Glioblastoma Multiforme Clinical Trial
Official title:
Phase I Study to Assess the Histologic Effect and Safety of Pre-Operative and Post-Operative Infusions of IL13-PE38QQR Cytotoxin in Patients With Recurrent Resectable Supratentorial Malignant Glioma
Verified date | June 2011 |
Source | INSYS Therapeutics Inc |
Contact | n/a |
Is FDA regulated | No |
Health authority | United States: Food and Drug Administration |
Study type | Interventional |
IL13-PE38QQR is an oncology drug product consisting of IL13 (interleukin-13) and PE38QQR (a
bacteria toxin). IL3-PE38QQR is a protein that exhibits cell killing activity against a
variety of IL13 receptor-positive tumor cell lines indicating that it may show a therapeutic
benefit. In reciprocal competition experiments, the interaction between IL13-PE38QQR and the
IL13 receptors was shown to be highly specific for human glioma cells.
Patients will receive IL13-PE38QQR via a catheter placed directly into the brain tumor.

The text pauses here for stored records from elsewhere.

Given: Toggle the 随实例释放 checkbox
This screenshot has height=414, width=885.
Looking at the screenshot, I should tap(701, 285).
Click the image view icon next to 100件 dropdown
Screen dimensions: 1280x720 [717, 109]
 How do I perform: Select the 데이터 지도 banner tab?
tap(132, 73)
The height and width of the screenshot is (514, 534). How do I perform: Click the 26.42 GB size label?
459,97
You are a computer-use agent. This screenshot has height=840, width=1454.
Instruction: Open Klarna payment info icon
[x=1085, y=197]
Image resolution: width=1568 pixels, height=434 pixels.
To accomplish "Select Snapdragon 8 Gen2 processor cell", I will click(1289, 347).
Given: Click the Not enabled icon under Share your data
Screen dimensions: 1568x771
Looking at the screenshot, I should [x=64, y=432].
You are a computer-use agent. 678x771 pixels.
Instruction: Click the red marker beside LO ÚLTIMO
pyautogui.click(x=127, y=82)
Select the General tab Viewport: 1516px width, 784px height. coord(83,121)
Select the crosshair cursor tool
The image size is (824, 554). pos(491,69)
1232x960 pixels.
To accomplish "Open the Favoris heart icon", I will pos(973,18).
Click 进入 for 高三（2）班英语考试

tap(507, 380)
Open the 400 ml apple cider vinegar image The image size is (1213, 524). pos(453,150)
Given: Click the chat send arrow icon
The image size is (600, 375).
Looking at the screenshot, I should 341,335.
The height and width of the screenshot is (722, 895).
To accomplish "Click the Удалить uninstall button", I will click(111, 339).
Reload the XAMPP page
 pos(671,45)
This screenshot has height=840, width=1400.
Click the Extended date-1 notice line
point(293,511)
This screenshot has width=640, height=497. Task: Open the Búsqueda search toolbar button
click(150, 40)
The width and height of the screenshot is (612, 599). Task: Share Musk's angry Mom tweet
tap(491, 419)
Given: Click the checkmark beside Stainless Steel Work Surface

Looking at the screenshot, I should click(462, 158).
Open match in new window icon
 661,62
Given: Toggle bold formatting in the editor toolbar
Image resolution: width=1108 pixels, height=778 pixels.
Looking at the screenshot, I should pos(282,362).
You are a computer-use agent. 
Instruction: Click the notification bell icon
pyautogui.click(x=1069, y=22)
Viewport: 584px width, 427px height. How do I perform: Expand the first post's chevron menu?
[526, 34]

Tumor recurrence will be confirmed by biopsy. The next day, patients will start a continuous
48-hour infusion of IL13-PE38QQR into the tumor. The dose (concentration) will be increased
in the pre-resection infusion until the endpoint is reached (histologic evidence of tumor
cytotoxicity or a maximum tolerated dose). Tumor resection will be planned for one week
after biopsy, plus or minus 1 day. A histologically-effective concentration (HEC) will be
determined using pathologic observations. At the end of resection, three catheters will be
placed in brain tissue next to the resection site and assessed within 24 hours using MRI. On
the second day after surgery, IL13-PE38QQR infusion will begin and will continue for 4 days.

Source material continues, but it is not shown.